A July rate hike in Canada is 'a lot less of a done deal' after GDP slows
- Canadian GDP grew 1.3% in the first quarter of 2018.
- A slowing housing market is weighing on economic activity.
- Some economists say a Bank of Canada rate hike next month now looks a lot less likely.
After economic activity in Canada slowed more than expected in the first quarter, some economists think chances of the central bank raising its key rate next month are looking slim.
Canada’s gross domestic product grew 1.3% in the first quarter, Statistics Canada data showed Thursday, compared with economist expectations of 1.8%. A sluggish housing market weighed on economic growth, with home investment seeing the sharpest quarterly drop in nine years.
The data came a day after the Bank of Canada kept its benchmark interest rate steady at 1.25% and offered an upbeat tone on the economy. The central bank dropped a reference to remaining “cautious” on monetary policy, which raised speculation that the benchmark rate could rise as soon as July.

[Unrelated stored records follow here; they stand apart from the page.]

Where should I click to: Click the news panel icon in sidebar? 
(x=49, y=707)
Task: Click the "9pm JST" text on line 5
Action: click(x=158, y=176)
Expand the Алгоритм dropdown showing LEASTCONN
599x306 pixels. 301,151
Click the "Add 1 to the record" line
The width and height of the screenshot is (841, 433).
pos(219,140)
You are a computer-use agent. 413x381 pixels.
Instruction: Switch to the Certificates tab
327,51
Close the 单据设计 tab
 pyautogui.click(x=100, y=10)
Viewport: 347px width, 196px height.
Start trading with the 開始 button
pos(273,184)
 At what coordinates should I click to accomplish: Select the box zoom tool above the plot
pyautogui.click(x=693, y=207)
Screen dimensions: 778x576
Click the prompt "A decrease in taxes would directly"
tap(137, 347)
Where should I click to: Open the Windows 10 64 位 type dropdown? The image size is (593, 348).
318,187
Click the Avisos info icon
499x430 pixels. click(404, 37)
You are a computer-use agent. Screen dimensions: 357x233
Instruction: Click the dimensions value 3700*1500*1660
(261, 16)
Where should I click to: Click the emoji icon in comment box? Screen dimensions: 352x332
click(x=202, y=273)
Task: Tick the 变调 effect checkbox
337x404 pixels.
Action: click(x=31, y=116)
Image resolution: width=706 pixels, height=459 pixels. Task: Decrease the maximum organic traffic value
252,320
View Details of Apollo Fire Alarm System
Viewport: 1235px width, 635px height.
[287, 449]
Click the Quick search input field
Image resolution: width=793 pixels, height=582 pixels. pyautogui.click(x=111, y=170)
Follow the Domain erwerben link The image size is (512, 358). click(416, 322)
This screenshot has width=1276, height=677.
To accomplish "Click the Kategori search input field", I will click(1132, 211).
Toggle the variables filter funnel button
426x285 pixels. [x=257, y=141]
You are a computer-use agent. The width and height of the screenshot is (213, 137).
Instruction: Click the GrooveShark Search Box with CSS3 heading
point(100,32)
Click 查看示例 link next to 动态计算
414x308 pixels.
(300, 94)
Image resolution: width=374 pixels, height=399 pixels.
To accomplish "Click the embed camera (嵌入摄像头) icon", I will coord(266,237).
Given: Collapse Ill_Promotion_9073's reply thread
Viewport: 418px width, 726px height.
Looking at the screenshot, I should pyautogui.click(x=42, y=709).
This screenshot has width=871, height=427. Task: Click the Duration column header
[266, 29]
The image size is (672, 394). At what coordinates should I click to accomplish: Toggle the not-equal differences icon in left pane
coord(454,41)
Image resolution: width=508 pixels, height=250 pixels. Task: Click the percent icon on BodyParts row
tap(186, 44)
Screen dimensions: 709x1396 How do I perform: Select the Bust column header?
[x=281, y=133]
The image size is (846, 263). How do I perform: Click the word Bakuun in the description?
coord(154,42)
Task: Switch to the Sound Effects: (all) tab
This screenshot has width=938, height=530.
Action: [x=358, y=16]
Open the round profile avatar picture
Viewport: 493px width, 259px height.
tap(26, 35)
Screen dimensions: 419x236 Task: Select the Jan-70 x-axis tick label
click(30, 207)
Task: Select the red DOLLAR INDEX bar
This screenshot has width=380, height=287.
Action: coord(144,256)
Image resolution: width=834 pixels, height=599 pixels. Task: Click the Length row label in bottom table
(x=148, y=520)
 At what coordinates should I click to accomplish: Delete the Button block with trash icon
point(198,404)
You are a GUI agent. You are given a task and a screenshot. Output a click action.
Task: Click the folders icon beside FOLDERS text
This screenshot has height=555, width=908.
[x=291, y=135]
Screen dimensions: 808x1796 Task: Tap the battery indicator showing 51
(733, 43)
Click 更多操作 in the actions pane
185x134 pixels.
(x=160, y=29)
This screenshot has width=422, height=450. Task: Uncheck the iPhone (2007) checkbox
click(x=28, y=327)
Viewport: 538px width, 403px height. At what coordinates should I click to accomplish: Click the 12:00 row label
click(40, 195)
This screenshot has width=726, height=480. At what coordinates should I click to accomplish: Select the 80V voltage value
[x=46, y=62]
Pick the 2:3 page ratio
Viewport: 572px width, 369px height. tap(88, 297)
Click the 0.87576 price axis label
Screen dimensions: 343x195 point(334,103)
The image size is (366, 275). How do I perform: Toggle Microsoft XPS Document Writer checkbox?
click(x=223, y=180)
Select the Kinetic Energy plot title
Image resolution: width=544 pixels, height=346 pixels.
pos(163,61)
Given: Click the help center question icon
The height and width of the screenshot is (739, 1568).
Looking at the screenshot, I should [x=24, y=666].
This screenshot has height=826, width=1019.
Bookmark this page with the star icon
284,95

But Paul Ashworth, an economist at Capital Economics, said a July rate hike now looks like “a lot less of a done deal.” He said there is “little hope of an imminent rebound” for the housing market, which has recently seen stricter regulations and higher mortgage rates.
Housing starts fell last month, according to data from the Canada Mortgage and Housing Corporation, to 214,379 units from 225,459 in March. And home prices are plummeting, with the average house price in Canada dropping more than 11% in April from a year ago.
Elsewhere, trade tensions with the US could further drag on the Canadian economy. The Commerce Department announced Thursday that exemptions from hefty tariffs on steel and aluminum imports to the US are set to expire at the end of the day. The move puts further strain on stalled NAFTA negotiations, which analysts think could drag into next year.
“That doesn’t seem like the environment that would require higher interest rates,” Ashworth said.